Determination of 8-hydroxydeoxyguanosine in human cells under oxygen-free conditions.

To establish an accurate 8-hydroxydeoxyguanosine (8OHdG) determination system, we examined two potential factors causing experimental error in 8OHdG determination. First, we examined the efficiency of the enzymatic digestion of DNA, that could cause misestimation of 8OHdG. Second, since we considered that the oxygen molecules in atmosphere and in reagents were the main factor contributing to the experimental errors, we carried out the 8OHdG determination under oxygen-free conditions and compared the 8OHdG value with that determined by the methods under ambient atmosphere. The calf thymus DNA was sufficiently digested in the condition we used and the yields of dG were constant, even when the DNA was damaged with H2O2 (80 mM) and UV irradiation.

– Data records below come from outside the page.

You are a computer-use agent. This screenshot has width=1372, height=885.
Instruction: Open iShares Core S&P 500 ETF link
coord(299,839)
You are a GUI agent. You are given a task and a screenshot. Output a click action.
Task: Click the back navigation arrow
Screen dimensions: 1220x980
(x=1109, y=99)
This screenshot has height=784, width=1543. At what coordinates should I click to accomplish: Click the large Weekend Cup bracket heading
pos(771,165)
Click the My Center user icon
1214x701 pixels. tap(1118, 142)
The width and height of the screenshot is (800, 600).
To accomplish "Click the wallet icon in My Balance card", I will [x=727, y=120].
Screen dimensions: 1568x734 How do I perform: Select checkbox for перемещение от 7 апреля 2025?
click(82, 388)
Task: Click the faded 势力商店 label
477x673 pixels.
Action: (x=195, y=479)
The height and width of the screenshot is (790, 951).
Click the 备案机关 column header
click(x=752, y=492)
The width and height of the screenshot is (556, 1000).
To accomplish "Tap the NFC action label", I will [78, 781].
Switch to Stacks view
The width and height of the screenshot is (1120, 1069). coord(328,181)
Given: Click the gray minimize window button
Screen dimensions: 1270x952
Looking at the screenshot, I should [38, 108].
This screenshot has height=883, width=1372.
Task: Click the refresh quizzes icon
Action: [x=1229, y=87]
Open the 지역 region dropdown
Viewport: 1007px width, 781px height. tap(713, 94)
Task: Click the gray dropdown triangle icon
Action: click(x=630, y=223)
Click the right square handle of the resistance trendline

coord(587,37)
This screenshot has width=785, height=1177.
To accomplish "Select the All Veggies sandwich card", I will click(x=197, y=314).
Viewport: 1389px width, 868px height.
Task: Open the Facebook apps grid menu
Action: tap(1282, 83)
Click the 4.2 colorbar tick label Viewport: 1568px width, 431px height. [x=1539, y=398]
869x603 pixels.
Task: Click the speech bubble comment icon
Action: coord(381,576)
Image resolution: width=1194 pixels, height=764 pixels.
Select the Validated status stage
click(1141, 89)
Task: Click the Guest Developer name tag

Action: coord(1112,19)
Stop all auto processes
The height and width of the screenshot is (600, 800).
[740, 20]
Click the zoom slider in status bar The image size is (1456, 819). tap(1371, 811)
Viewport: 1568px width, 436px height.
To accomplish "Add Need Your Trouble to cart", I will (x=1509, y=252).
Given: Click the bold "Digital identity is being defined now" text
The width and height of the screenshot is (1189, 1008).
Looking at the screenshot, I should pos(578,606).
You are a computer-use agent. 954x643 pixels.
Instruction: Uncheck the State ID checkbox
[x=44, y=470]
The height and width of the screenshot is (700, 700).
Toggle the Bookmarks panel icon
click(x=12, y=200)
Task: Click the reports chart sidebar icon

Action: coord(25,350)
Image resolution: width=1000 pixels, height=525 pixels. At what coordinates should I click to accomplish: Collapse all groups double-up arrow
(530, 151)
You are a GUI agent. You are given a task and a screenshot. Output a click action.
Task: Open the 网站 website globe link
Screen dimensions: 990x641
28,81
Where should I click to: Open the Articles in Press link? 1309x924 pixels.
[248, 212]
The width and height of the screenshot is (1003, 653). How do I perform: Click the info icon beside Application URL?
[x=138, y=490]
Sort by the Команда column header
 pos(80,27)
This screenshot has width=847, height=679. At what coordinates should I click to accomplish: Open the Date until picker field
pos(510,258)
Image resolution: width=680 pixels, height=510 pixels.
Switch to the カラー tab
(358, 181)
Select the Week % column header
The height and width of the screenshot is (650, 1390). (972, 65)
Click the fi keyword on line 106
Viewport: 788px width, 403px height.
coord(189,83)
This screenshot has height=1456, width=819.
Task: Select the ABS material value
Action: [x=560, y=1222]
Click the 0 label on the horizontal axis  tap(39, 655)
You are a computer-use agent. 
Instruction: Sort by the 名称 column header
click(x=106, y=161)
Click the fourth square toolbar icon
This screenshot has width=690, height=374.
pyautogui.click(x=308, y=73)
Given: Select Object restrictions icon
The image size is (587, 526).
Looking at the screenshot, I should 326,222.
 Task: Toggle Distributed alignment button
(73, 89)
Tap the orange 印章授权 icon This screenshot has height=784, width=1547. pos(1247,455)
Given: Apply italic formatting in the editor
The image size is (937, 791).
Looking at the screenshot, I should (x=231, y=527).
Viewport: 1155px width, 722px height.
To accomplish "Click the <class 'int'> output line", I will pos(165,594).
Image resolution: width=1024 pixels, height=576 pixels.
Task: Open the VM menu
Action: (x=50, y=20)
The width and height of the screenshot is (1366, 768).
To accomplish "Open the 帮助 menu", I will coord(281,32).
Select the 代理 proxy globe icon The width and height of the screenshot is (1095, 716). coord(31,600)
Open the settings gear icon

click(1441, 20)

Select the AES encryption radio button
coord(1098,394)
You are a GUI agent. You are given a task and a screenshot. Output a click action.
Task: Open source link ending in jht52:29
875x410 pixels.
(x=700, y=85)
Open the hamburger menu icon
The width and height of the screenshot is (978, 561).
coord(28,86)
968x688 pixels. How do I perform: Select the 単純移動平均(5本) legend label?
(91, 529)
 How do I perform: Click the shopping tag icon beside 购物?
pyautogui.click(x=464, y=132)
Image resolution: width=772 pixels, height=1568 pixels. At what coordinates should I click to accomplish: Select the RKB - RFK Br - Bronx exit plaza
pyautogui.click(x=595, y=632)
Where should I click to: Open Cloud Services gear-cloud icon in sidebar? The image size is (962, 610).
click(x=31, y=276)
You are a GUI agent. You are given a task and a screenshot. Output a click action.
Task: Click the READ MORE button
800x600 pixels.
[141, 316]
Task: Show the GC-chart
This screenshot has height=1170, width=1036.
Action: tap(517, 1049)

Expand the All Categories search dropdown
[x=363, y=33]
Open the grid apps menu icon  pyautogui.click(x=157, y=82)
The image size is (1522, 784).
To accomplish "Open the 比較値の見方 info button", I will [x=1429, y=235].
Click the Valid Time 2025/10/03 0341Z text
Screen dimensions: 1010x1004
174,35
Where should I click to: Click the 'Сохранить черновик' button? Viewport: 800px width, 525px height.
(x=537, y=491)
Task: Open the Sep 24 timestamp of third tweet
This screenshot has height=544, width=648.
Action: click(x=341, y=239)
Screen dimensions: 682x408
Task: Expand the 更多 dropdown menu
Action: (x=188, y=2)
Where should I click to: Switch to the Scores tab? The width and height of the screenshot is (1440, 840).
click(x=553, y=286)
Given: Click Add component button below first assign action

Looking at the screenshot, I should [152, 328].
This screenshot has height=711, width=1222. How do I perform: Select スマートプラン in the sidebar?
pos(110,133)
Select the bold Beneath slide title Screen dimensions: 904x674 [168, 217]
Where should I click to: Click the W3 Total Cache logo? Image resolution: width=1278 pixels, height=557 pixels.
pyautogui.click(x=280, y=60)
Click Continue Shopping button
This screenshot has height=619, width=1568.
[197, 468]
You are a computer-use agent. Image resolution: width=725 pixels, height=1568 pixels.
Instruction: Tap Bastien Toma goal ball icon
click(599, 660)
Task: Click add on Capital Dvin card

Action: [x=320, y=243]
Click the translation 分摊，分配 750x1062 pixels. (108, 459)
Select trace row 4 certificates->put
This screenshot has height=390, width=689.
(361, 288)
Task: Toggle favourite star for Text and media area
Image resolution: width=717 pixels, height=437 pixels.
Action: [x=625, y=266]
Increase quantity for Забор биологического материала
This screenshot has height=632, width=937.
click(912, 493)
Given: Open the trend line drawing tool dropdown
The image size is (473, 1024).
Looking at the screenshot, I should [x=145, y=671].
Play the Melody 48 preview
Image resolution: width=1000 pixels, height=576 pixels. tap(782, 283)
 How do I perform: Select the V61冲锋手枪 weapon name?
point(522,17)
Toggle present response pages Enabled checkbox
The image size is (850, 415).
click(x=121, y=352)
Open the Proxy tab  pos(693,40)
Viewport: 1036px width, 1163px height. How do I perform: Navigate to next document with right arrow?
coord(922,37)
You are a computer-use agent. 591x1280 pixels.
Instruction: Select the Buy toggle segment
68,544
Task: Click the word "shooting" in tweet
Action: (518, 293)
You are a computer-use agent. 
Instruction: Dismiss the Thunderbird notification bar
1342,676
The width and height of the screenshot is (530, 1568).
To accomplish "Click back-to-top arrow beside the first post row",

By carrying out the DNA extraction manually, instead of using the DNA extractor, we could reduce the additional 8OHdG formation during sample processing. No trend was found in the difference between the 8OHdG values determined under oxygen-free conditions and under ambient atmosphere. However, when the 8OHdG values were compared in samples with asbestos, the value determined under oxygen-free conditions was significantly lower than that determined under ambient atmosphere. These findings suggest that the removal of oxygen molecules was effective in reducing accidental ROS generation by impurities in the sample, which could cause the additional 8OHdG formation, and that the oxygen-free system made the determination of 8OHdG reproducible and more accurate than before. When the oxygen-free system was applied to human leukocytes, the system showed good reproducibility (r = 0.535, P < 0.001), even though the 8OHdG level was low. With the system, we could detect a significant difference between 8OHdG in polymorphonuclear leukocytes (0.241 +/- 0.129) and mononuclear leukocytes (0.188 +/- 0.126, P < 0.01).